Le secteur des semi-conducteurs, ces puces au cœur la quasi-totalité de nos appareils électroniques, a subi de plein fouet la crise du Covid-19. Miné par des pénuries d’ampleur, il est désormais affecté par les rivalités entre Américains et Chinois. Pour revenir à la stabilité, les entreprises du milieu misent tout sur l’intelligence artificielle, qui permettrait d’automatiser une grande partie de la production.

Bouleversée par les crises, entre pénurie et bataille entre les États-Unis et la Chine pour contrôler les lignes d’approvisionnement, l’industrie des semi-conducteurs s’enthousiasme à l’idée que l’intelligence artificielle (IA) puisse être la clé d’une certaine stabilité à long terme.

" La chose la plus excitante à l’heure actuelle est l’IA ", a déclaré Cristiano Amon, patron du géant américain de semi-conducteurs Qualcomm, lors d’un événement organisé en marge du salon mondial du mobile (MWC) à Barcelone.

Le dirigeant du leader dans le domaine des puces pour smartphones souhaite que les terminaux du monde entier soient équipés de composants capables de gérer les tâches les plus délicates liées à l’IA.

Au salon mondial du mobile de Barcelone, les géants du secteur des semi-conducteurs ont rappelé les bénéfices de l’IA (AFP)

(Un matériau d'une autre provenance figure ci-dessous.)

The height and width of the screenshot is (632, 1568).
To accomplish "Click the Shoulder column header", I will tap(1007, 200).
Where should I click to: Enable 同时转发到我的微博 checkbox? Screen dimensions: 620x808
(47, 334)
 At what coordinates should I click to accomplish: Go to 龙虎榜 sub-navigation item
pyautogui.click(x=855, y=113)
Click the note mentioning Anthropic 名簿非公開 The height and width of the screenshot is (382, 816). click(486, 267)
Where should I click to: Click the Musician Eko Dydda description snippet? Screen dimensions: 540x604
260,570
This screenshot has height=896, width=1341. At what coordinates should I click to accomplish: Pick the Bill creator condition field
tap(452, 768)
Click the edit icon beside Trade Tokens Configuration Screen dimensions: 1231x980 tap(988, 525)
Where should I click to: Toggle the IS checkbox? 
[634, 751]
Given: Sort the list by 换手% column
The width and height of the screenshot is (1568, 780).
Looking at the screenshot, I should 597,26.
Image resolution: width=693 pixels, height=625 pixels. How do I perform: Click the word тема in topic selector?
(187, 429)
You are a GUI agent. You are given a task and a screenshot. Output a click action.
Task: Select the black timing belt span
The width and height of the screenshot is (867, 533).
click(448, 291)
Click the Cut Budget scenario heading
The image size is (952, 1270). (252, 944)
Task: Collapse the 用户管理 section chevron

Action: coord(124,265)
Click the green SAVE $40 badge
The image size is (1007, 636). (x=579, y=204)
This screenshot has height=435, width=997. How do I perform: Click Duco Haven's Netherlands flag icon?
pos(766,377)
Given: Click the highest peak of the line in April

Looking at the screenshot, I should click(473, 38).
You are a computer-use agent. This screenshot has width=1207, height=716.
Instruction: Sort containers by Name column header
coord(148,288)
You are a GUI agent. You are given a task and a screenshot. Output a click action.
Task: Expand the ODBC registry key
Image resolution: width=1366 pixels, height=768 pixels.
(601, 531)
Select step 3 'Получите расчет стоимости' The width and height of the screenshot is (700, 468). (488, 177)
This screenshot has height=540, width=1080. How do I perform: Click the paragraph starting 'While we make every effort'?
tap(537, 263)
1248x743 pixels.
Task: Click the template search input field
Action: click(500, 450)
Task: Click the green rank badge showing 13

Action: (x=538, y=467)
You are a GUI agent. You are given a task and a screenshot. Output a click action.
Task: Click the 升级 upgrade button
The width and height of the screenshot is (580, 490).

Les semi-conducteurs, minuscules composants électroniques, sont essentiels dans tous les domaines, des smartphones et PC aux voitures électriques, en passant par les armes sophistiquées, la robotique et toutes les autres machines de haute technologie. Autant de domaines où l’IA est déjà très présente.

Mais les rivaux traditionnels de Qualcomm, comme Intel et Nvidia, sont aussi prêts à tout pour ne pas passer à côté.

Plus grande entreprise du secteur avec une valorisation de 580 milliards de dollars, Nvidia domine le marché des puces spécialisées appelées GPU, qui se révèlent idéales pour la formation de programmes d’IA comme le très populaire ChatGPT.

" Où et comment l’IA est-elle utilisée? Il sera probablement plus facile de répondre à la question de savoir où elle n’est pas utilisée ", a souligné auprès de l’AFP le vice-président de Nvidia Ronnie Vasishta, en marge du MWC.

Pour Arm, concepteur britannique de microprocesseurs, l’IA représente " une opportunité énorme ", souligne encore auprès de l’AFP l’un de ses dirigeants, Chris Bergey, qui compare la révolution de l’IA à l’apparition des applications mobiles il y a environ 15 ans.

Mais avec les semi-conducteurs, rien n’est simple, tant les chaînes d’approvisionnement sont d’une complexité diabolique.

L’IA automatiserait une production encore trop sensible aux crises globales (AFP)

Le cabinet de conseil Accenture estime qu’une puce traverse 70 fois les frontières avant de se retrouver dans un téléphone, un appareil photo ou une voiture.

A cela s’ajoute un contexte géopolitique inflammable avec la Chine et États-Unis qui se livrent à une bataille féroce pour la fabrication des semi-conducteurs, les Américains ayant perdu leur position dominante au profit de la Chine.

Avec un facteur potentiel de tension supplémentaire: les plus grandes usines de fabrication de puces au monde se trouvent à Taïwan, or les passes d’armes se multiplient ces dernières années entre les deux puissances sur le sort de l’île autonome, régi par un gouvernement démocratique, mais que la République populaire de Chine entend attacher à son territoire, par la force si nécessaire.

" Nous n’avons pas vraiment de position sur la géopolitique, nous nous conformons à toutes les réglementations américaines qui sont requises en tant qu’entreprise américaine ", indique le vice-président de Nvidia Ronnie Vasishta.

Le secteur des puces est " cool en ce moment, mais peut-être trop cool, avec trop d’attention (…) C’est un phénomène dynamique auquel l’industrie est confrontée et nous devrons voir comment les choses évoluent ", prévient de son côté le vice-président d’Arm Chris Bergey.